作者
Mario Witkowski,Caroline Tizian,Marta Ferreira‐Gomes,Daniela Niemeyer,Terry C. Jones,Frederik Heinrich,Stefan Frischbutter,Stefan Angermair,Thordis Hohnstein,Irene Mattiola,Philipp Nawrath,Sophie Mc Ewen,Silvia Zocche,Edoardo Viviano,Gitta Anne Heinz,Marcus Maurer,Uwe Kölsch,Robert Lorenz Chua,Tom Aschman,Christian Meisel,Josefine Radke,Birgit Sawitzki,Jobst Roehmel,Kristina Allers,Verena Moos,Thomas Schneider,Leif G. Hanitsch,Marcus Mall,Christian Conrad,Helena Radbruch,Claudia U. Duerr,Joseph A. Trapani,Emanuela Marcenaro,Tilmann Kallinich,Victor M. Corman,Florian Kurth,Leif Erik Sander,Christian Drosten,Sascha Treskatsch,Pawel Durek,Andrey Kruglov,Andreas Radbruch,Mir‐Farzin Mashreghi,Andreas Diefenbach
摘要
SARS-CoV-2 is a single-stranded RNA virus that causes COVID-19. Given its acute and often self-limiting course, it is likely that components of the innate immune system play a central part in controlling virus replication and determining clinical outcome.

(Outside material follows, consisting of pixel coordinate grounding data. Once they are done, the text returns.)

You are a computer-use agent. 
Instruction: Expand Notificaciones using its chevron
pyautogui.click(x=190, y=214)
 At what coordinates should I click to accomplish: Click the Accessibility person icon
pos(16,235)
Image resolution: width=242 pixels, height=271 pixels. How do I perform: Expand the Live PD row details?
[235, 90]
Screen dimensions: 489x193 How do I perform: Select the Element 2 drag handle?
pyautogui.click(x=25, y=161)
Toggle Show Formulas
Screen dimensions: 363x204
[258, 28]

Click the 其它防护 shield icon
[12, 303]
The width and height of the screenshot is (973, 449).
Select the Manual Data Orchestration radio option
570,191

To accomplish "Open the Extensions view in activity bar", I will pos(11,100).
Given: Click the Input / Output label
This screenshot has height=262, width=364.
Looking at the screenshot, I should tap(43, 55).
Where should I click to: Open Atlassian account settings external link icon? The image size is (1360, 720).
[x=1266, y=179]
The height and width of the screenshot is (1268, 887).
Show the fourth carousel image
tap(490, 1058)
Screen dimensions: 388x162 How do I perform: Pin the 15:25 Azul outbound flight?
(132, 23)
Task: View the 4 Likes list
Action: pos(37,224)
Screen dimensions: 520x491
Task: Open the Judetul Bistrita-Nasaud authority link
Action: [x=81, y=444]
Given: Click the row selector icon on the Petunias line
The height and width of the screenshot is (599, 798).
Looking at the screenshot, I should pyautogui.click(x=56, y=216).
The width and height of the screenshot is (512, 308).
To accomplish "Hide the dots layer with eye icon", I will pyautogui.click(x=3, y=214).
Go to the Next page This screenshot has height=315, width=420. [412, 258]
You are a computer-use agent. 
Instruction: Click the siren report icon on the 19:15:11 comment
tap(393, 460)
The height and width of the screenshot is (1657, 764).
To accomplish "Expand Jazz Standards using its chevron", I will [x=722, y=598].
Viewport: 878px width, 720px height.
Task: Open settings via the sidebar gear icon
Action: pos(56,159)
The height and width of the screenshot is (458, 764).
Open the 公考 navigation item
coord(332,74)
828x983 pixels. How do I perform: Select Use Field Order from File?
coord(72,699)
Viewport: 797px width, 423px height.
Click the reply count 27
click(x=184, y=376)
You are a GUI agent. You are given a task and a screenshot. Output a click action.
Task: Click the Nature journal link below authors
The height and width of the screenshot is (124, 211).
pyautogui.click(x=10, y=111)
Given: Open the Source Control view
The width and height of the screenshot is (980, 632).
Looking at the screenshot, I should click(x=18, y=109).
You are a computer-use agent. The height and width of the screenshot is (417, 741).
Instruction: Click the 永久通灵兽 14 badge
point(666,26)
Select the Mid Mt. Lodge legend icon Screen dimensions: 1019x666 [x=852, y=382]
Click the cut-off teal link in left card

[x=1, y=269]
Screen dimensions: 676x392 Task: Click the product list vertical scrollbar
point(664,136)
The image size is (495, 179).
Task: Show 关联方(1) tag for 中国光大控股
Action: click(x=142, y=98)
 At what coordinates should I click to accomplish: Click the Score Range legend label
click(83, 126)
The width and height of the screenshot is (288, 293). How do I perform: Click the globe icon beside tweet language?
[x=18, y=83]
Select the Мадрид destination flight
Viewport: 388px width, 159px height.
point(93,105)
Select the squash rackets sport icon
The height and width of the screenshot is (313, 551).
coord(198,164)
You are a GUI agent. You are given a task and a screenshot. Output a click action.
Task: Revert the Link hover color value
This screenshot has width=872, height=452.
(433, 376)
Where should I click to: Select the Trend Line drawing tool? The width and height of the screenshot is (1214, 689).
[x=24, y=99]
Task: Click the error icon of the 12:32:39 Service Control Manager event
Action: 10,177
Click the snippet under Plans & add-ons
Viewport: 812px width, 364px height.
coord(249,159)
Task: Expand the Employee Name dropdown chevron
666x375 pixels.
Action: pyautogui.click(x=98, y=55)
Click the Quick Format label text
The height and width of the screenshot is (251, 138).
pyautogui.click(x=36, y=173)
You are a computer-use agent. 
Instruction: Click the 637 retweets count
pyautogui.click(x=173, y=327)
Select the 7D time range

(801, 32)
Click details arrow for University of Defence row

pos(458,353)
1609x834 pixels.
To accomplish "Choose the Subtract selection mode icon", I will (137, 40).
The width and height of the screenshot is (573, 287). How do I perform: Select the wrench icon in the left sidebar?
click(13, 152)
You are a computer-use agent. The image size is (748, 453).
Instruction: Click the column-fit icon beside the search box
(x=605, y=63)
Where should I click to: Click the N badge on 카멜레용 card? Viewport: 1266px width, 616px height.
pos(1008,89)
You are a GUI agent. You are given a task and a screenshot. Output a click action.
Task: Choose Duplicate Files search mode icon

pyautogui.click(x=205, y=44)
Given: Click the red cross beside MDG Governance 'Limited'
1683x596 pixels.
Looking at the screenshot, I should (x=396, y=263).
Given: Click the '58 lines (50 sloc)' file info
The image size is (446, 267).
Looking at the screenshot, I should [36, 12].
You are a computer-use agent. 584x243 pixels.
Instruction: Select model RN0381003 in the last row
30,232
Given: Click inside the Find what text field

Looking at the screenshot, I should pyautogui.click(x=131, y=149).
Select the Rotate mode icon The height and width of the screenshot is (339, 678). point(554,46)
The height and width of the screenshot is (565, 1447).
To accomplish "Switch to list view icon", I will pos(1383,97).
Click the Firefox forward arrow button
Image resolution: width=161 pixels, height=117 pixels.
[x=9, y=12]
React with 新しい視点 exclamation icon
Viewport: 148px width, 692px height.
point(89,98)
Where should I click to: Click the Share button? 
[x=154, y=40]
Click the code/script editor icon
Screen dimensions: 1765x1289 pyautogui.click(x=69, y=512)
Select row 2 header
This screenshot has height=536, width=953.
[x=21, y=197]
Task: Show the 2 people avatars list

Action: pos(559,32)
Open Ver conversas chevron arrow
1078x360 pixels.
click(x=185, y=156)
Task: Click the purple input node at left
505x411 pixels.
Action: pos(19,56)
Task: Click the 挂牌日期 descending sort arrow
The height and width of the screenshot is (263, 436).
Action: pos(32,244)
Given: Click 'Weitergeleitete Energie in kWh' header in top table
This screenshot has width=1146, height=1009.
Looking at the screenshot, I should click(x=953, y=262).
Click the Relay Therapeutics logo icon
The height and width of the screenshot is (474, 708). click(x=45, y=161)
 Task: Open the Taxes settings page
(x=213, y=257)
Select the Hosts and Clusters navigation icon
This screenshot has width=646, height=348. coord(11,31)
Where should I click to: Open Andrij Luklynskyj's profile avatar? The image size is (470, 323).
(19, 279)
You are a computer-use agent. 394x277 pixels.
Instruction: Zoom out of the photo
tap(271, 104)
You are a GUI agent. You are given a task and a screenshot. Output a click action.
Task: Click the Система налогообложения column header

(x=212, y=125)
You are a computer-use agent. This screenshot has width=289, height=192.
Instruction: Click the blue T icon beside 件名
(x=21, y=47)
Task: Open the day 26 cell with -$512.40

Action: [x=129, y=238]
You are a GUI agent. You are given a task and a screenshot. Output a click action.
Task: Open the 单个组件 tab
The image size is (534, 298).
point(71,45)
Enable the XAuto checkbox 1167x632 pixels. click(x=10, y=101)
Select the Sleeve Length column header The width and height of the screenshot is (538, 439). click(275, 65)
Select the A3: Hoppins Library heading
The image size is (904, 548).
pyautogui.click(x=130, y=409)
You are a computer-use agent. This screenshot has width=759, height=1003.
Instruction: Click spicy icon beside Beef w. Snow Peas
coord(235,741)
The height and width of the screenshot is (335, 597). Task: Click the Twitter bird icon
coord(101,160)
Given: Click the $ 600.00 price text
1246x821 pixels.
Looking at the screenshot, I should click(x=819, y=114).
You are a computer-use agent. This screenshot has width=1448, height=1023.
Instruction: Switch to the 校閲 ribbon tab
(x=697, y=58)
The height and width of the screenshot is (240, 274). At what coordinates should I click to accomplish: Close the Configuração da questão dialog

Natural killer (NK) cells are innate lymphocytes with notable activity against a broad range of viruses, including RNA viruses1,2. NK cell function may be altered during COVID-19 despite increased representation of NK cells with an activated and adaptive phenotype3,4. Here we show that a decline in viral load in COVID-19 correlates with NK cell status and that NK cells can control SARS-CoV-2 replication by recognizing infected target cells. In severe COVID-19, NK cells show defects in virus control, cytokine production and cell-mediated cytotoxicity despite high expression of cytotoxic effector molecules. Single-cell RNA sequencing of NK cells over the time course of the COVID-19 disease spectrum reveals a distinct gene expression signature. Transcriptional networks of interferon-driven NK cell activation are superimposed by a dominant transforming growth factor-β (TGFβ) response signature, with reduced expression of genes related to cell-cell adhesion, granule exocytosis and cell-mediated cytotoxicity. In severe COVID-19, serum levels of TGFβ peak during the first two weeks of infection, and serum obtained from these patients severely inhibits NK cell function in a TGFβ-dependent manner. Our data reveal that an untimely production of TGFβ is a hallmark of severe COVID-19 and may inhibit NK cell function and early control of the virus.